__Extract__.
*****

His best comments on reading are about its limits and dangers. He was as suspicious of reading as he was of traveling. Escapist reading was, he thought, a fool's paradise. He liked Hobbes for saying, "if I had read as much as other men I should be as ignorant." He especially admired Montaigne, who had learned not to overvalue books. "If I am a man of some reading, I am a man of no retention," Montaigne wrote cheerfully. "I do not bite my nails about the difficulties I meet with in my reading.... I do nothingwithout gaiety.... My sight is confounded and dissipated by poring."
Emerson's critique of reading makes sense, however, only if we understand that he himself was a prodigious and inveterate reader, a man in love with and addicted to books. He seems to have read everything. He habitually read all the British magazines, all the American ones, and all the new books as they came out. Besides the predictable reading in the Greek and Roman classics, in the history and literature of England, France, and Germany, and in the Judeo-Christian tradition, he read the literature and scriptures of India, China, and Persia. He studied Buddhism, Hinduism, Confucianism, Zoroastrianism, and Islam. He read books on Russia, on the South Seas, on agriculture and fruit trees, on painting and music. He read novels, poems, plays, and biographies. He read newspapers, travel books, and government reports.
He generally took more books out of the library than he was able to read before they were due back. His charging records at the Boston Athenaeum, the Harvard College Library, and the Boston Society Library are not so much a measure of his intake as of his appetite. He glanced at thousands of books. He read carefully many hundreds that caught his attention. He returned over and over to a favorite few, including Montaigne, Plutarch, Plato, Plotinus, Goethe, de Stael, and Wordsworth.
Emerson once noted that Coleridge had identified four classes of readers: the hourglass, the sponge, the jelly-bag, and the Golconda. The hourglass gives back everything it takes in, unchanged. The sponge gives back everything it takes in, only a little dirtier. The jelly-bag squeezes out the valuable and keeps the worthless, while the Golconda runs everything through a sieve, keeping only the nuggets. Emerson was the Golconda reader par excellence, or what American miners call a "high-grader"-a person who goes through a mine and pockets only the richest lumps of ore.

*****

__Given entries__.
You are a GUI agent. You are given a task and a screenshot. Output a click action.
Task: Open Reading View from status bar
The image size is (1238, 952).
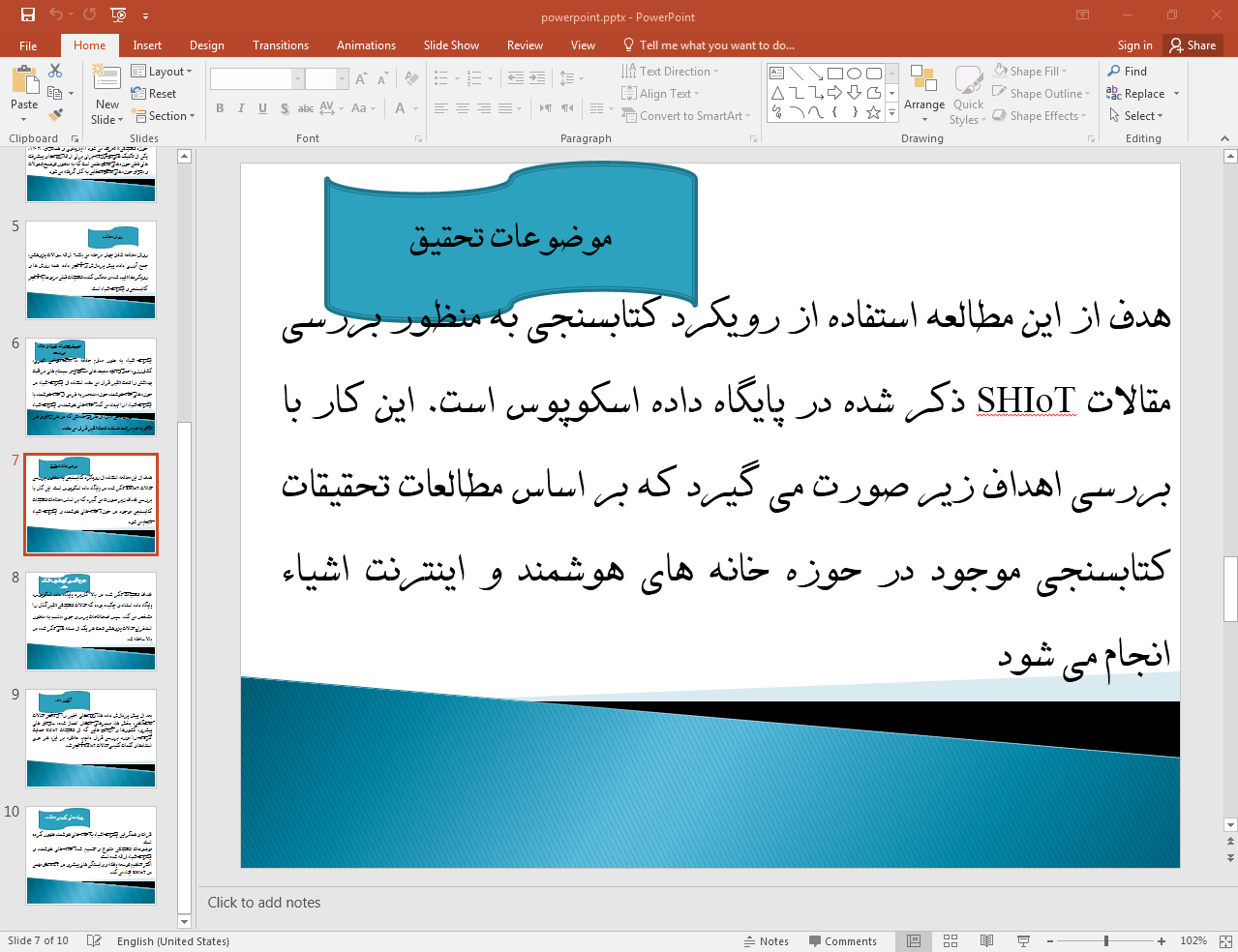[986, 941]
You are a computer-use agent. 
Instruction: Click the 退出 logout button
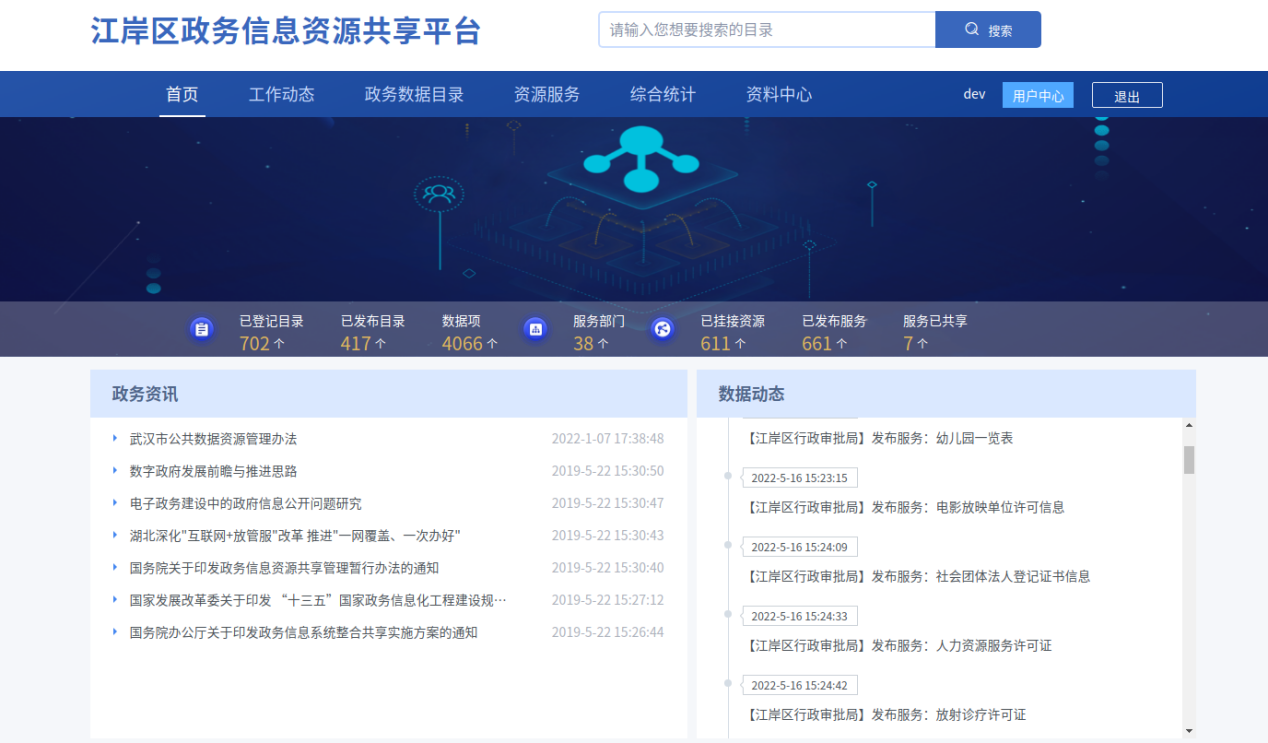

*****

__What the task asks__. List the four classes of readers attributed to Coleridge in the passage on Emerson's reading.

__Response__.
- the hourglass
- the sponge
- the jelly-bag
- the Golconda